The certificate of amendment shall set forth:
(1) The name of the limited partnership; and
(2) The amendment to the certificate.
(b) A general partner who becomes aware that any statement in a certificate of limited partnership was false when made, or that any
matter described has changed making the certificate false in any material respect, shall promptly amend the certificate.
(c) Notwithstanding the requirements of subsection (b) of this section, no later than 90 days after the happening of any of the following
events an amendment to a certificate of limited partnership reflecting the occurrence of the event or events shall be filed by a general
partner:
(1) The admission of a new general partner;
(2) The withdrawal of a general partner; or
(3) A change in the name of the limited partnership, or, except as provided in § 17-104(b) and (c) of this title, a change in the address
of the registered office or a change in the name or address of the registered agent of the limited partnership.
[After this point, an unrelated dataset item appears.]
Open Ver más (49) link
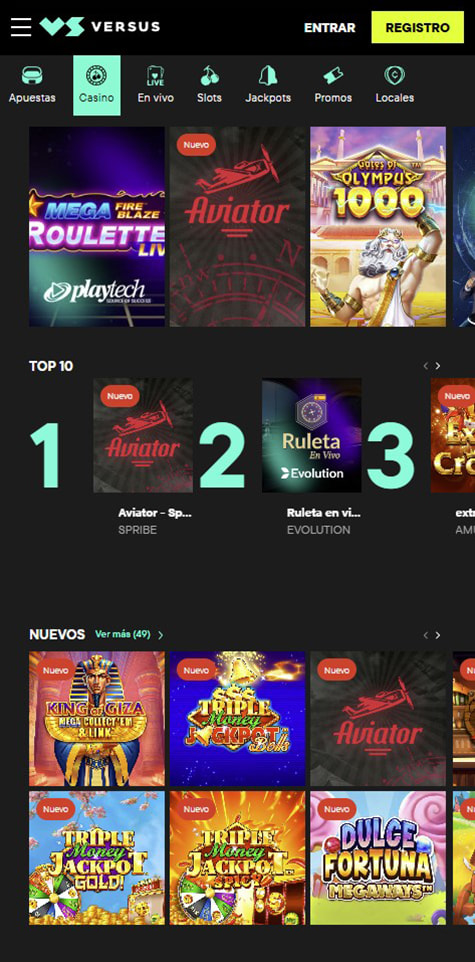This screenshot has width=475, height=962. click(129, 634)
(d) A certificate of limited partnership may be amended at any time for any other proper purpose the general partners may determine.
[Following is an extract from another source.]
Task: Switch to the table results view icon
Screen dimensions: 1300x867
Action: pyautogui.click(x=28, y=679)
(e) Unless otherwise provided in this chapter or in the certificate of amendment, a certificate of amendment shall be effective at the
time of its filing with the Secretary of State.
(f) If after the dissolution of a limited partnership but prior to the filing of a certificate of cancellation as provided in § 17-203 of this
title, a person not shown on a certificate of limited partnership as a general partner is winding up the limited partnership's affairs, the
certificate of limited partnership shall be amended to add the name and the business, residence or mailing address of each liquidating
trustee, provided, however, that if the limited partners are the liquidating trustees winding up the limited partnership's affairs, the certificate
of limited partnership shall be amended to state instead that the limited partners are winding up the limited partnership's affairs, and in
each case the liquidating trustees shall not be subject to liability as a general partner by reason of such amendment.
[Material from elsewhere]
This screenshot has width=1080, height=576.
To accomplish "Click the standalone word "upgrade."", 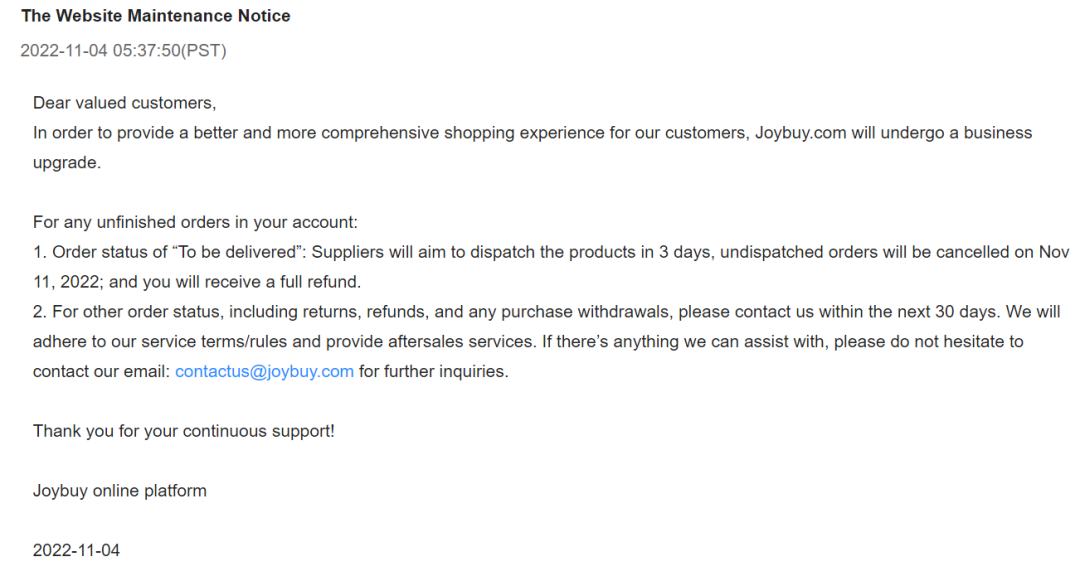I will [x=67, y=162].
(g) If after the dissolution of a registered series but prior to the filing of a certificate of cancellation as provided in § 17-221(d)(8) of
this title, a person not shown on a certificate of registered series as a general partner associated with the registered series is winding up
the registered series' affairs, the certificate of registered series shall be amended to add the name and the business, residence or mailing
address of each liquidating trustee of the registered series, provided, however, that if the limited partners associated with the registered
series are the liquidating trustees winding up the registered series' affairs, the certificate of registered series shall be amended to state
instead that the limited partners associated with the registered series are winding up the registered series' affairs, and in each case the
liquidating trustees shall not be subject to liability as a general partner by reason of such amendment.